The Nocebo Effect : une amie qui vous veut du mal
Eva Green vit un cauchemar dans l’étouffant et mystique The Nocebo Effect, suspense horrifique au sous-texte politique féroce.
Tout le monde ou presque connaît le principe de l’effet placebo : un traitement « fantôme » administré à un patient qui améliore malgré tout son état de santé. Comme tout effet positif, le placebo a son pendant négatif, moins connu : le nocebo. Une notion au cœur du nouveau film de Lorcan Finnegan, réalisateur remarqué peu de temps avant le Covid avec son très conceptuel premier long-métrage Vivarium, où Jesse Eisenberg et Imogen Poots expérimentaient le cauchemar de la vie pavillonnaire. Avec The Nocebo Effect, le cinéaste revient à une forme de narration plus « évidente », mais pas moins hallucinée, faisant cette fois subir le martyre à la pauvre Eva Green (récemment à l’affiche de la série Liaison), dans une fable horrifique et politique aux accents cronenbergiens.
Eva Green incarne Christine, une styliste de mode pour enfants qui pendant un défilé reçoit un coup de fil qui la bouleverse. Elle a aussi une vision d’un chien galeux couvert de tiques qui n’est pas une complète hallucination, puisque l’une d’entre elles la pique dans la nuque. Huit mois plus tard, malgré le soutien de son mari (Mark Strong) et sa petite fille, Christine est au bord du gouffre : les pertes de mémoire, paralysies partielles et vertiges s’enchaînent, elle dort sous respirateur… Un mal étrange l’afflige comme on dirait au XIXe et c’est à ce moment que le destin sonne à sa porte. Diana (fascinante Chai Fonacier), jeune Philippine, se présente avec insistance comme la nounou / femme de ménage qu’elle a embauché. « Vous devez me faire confiance », implore-t-elle. Christine accepte de laisser la jeune femme s’installer dans sa vaste maison. Peu à peu, Diana s’impose dans le quotidien de la famille, et utilise les remèdes ancestraux de son pays pour guérir Christine…
Les fantômes de la mondialisation
C’est en faisant leurs recherches sur l’effet nocebo que Finnegan et Garret Shanley ont investi le folklore philippin, devenu central dans le chemin de croix que traverse Christine. Fébrile, tantôt rayonnante, tantôt enlaidie, Eva Green passe ici par tous les états, avec conviction, pour incarner cette mère de famille aisée avec laquelle il est au départ facile d’entrer en empathie. De notre point de vue occidental, Diana reste elle une présence étrange, ambiguë. Mais les spectateurs aguerris auront tôt fait de supposer que sa venue n’est pas fortuite et qu’elle cache des intentions pas très reluisantes.
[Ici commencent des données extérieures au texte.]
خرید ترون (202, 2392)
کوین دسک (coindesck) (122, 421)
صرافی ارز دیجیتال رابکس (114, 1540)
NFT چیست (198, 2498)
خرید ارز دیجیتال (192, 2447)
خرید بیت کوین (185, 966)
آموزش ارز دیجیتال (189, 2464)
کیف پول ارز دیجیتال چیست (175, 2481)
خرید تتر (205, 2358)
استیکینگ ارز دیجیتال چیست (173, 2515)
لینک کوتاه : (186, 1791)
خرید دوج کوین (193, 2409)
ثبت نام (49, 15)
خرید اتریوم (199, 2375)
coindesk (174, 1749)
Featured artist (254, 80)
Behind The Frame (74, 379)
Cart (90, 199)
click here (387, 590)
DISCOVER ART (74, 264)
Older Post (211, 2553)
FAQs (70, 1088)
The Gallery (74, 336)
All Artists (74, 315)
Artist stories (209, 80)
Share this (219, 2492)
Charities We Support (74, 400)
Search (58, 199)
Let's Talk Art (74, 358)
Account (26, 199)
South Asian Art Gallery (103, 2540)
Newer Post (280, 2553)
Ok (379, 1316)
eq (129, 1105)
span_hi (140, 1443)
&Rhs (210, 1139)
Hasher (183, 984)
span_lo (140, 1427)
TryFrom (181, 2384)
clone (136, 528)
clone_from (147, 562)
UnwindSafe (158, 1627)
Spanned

The Nocebo Effect fonctionne comme un mystère à rebours, dévoilant à coups de flash-backs désordonnés dans le temps le passé de Diana dans son pays, en même temps que le quotidien de Christine, son mari réticent et sa fille méfiante, se délite. Finnegan tient le pari de maintenir longtemps l’ambiguïté sur les pratiques « exotiques » de cette impénétrable petite femme, dont la dévotion paraît trop appuyée, dont les histoires de guérison paraissent trop mystiques (le pays n’est pas le même, mais certains passages évoquent le récent The Medium).
« Le réalisateur avait à cœur de dénoncer « l’exploitation néo-coloniale »
à l’œuvre dans nos sociétés de consommation.
Le message est clairement passé. »
Dans ce choc des cultures en vase clos, notre sympathie va donc vers la Londonienne mise au supplice, victime d’hallucinations terrifiantes dont l’une, kafkaïenne, la met aux prises dans son lit avec une tique gigantesque (créée, comme la plupart des effets spéciaux, « en dur »). Mais, c’est là où le film se montre malin, à mesure que la personnalité de Diana s’éclaircit, le scénario nous force à revoir nos priorités. Les scènes de la vie professionnelle de Christine ne sont pas innocentes, et tout ce qui lui arrive a un sens, préfigurant une résolution brutale. Le réalisateur avait à cœur de dénoncer « l’exploitation néo-coloniale » à l’œuvre dans nos sociétés de consommation, détachées de tout scrupule lorsqu’il s’agit de faire trimer les pays en voie de développement à leur place. Autant dire que le message est clairement passé. Difficile en revanche de prétendre que ces révélations à double détente sont imprévisibles, au contraire. Mais Finnegan les met en scène avec la manière, multipliant les artifices visuels (grands angles, doubles focales, travellings circulaires, inserts fugaces, photo atmosphérique) pour signifier l’irruption du surnaturel et de la magie dans une réalité cartésienne. Jusqu’à ce que la boucle soit impitoyablement bouclée. De façon positive ou négative : cela dépendra, comme le titre, de votre point de vue.